Как он обожал своего брата! Это тоже была своего рода влюблённость. Гарет был совершенство – с его, Гэбриэла, точки зрения. У него было всё, чего судьба лишила самого Гэбриэла; к счастью для обоих братьев, Гэбриэл был не завистлив и способен искренне радоваться чужим успехам и чужому совершенству. Брат был красив, весел, остроумен, образован, он был рыцарем из красивой книги, всё знал, всё умел, во всём разбирался. Его тело и душа не были изуродованы, и Гэбриэл от всего сердца гордился им.
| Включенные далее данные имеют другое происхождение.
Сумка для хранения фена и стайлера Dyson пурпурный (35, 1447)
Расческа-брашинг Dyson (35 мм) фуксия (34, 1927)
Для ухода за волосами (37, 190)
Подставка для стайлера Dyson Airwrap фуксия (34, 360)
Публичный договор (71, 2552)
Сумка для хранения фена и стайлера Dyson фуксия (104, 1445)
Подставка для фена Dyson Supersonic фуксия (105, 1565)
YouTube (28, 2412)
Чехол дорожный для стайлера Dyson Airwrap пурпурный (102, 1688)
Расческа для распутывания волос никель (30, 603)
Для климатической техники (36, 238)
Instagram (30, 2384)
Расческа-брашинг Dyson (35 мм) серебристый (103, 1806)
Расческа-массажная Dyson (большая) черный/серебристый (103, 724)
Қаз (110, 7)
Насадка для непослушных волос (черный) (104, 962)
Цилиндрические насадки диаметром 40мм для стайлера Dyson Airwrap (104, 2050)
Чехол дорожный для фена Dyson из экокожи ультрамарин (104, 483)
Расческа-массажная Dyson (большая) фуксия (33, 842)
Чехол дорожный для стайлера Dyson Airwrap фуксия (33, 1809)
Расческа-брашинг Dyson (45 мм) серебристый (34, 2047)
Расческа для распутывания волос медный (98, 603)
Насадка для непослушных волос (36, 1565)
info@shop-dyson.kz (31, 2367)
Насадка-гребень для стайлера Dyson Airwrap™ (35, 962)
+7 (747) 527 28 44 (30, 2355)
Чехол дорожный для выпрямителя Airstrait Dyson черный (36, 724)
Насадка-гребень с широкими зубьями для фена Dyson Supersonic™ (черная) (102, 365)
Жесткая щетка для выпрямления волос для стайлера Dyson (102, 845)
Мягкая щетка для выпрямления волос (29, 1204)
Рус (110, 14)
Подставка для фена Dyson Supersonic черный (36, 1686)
Разумеется, Гарет это чувствовал, и разумеется, восторг и гордость брата грели ему душу и наполняли сердце благодарностью и ответным обожанием. Кто знает, как бы сложилось всё между ними, будь Гэбриэл хоть немного менее бескорыстен и щедр душой! Или будь на его месте сам Гарет, куда более тщеславный, амбициозный и самолюбивый! Начни Гэбриэл подсчитывать, чего ему не додали и насколько Гарет благополучнее его самого – и не бывать между братьями настоящей близости и хоть какой-то дружбы. К счастью для них обоих, в Гэбриэле не было ни капли эгоизма, спеси и зависти, он был искренним и очень простым. Но это относилось только к тем, кого он любил, или к тем, кто пробуждал в нем инстинкт защитника и покровителя; ко всем прочим Гэбриэл относился с недоверием и настороженностью того, кто с детства знал только плохое отношение и часто становился жертвой предательства. Те, кто совсем недавно помог ему, пока что не сумели вовсе излечить его предвзятость, а предательство Саввы, такого же полукровки, весёлого спутника, почти товарища, только усугубило его инстинктивное недоверие. Но тем сильнее была его привязанность к тем, кому он доверился: Алисе, брату, отцу. Что касается всего остального человечества, то здесь Гэбриэл не мог доверять даже себе: ошибся же он, доверившись Савве! И, ничтоже сумняшеся, переложил всю ответственность за отношение к незнакомцам на брата: Гарет-то уж разберётся! Впоследствии, когда им приходилось иметь дело с различными людьми, от рыцарей до бедняков, Гэбриэл просто был рядом с братом, молчал, смотрел, слушал и почти всегда безоговорочно принимал оценку и вердикт брата, даже если не совсем его одобрял. Совсем немного времени прошло, пока они не начали даже ссориться и спорить – но всегда наедине, на людях неизменно демонстрируя единство.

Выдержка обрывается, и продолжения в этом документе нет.